Blockchain oracle provider Chainlink announced one of the first products from a pilot with UBS Asset Management and Swift, the global financial messaging network, designed to let banks trigger onchain transactions using their existing infrastructure.
According to a Tuesday announcement, Chainlink integrated its execution layer, the Chainlink Runtime Environment (CRE), with Swift messaging. The move enables banks worldwide to use existing SWIFT rails to connect to blockchains.
The integration builds on Project Guardian, a 2024 pilot by Chainlink, the Monetary Authority of Singapore (MAS) and UBS Tokenize, the in-house tokenization unit of UBS Asset Management. The pilot showed how tokenized fund workflows could integrate with existing fiat payment systems.
Under the pilot, the companies used Swift’s ISO 20022 messages to carry out fund subscriptions and redemptions onchain. In traditional finance, those processes move through a chain of custodians, transfer agents, fund administrators and other intermediaries, each adding time and reconciliation steps.

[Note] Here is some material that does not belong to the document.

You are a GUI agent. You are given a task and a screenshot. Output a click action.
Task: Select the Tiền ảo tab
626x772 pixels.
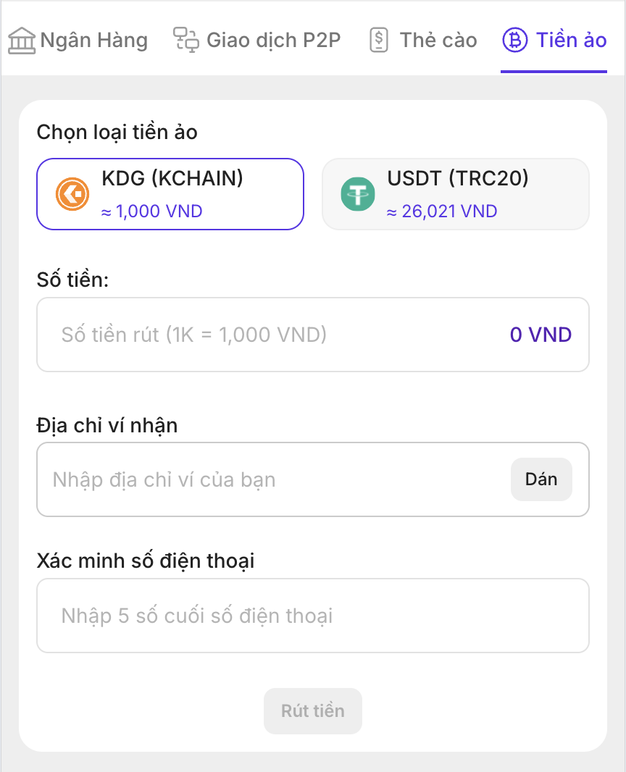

“This interoperability unlock enables last-mile connectivity options already familiar and used by financial institutions and service providers today,” Chainlink said.
According to a report from McKinsey, assets under management reached $147 trillion in June 2025.
Founded in the 1970s, Swift is a Belgium-based cooperative owned by its member banks and known for operating the global messaging network that underpins cross-border payments.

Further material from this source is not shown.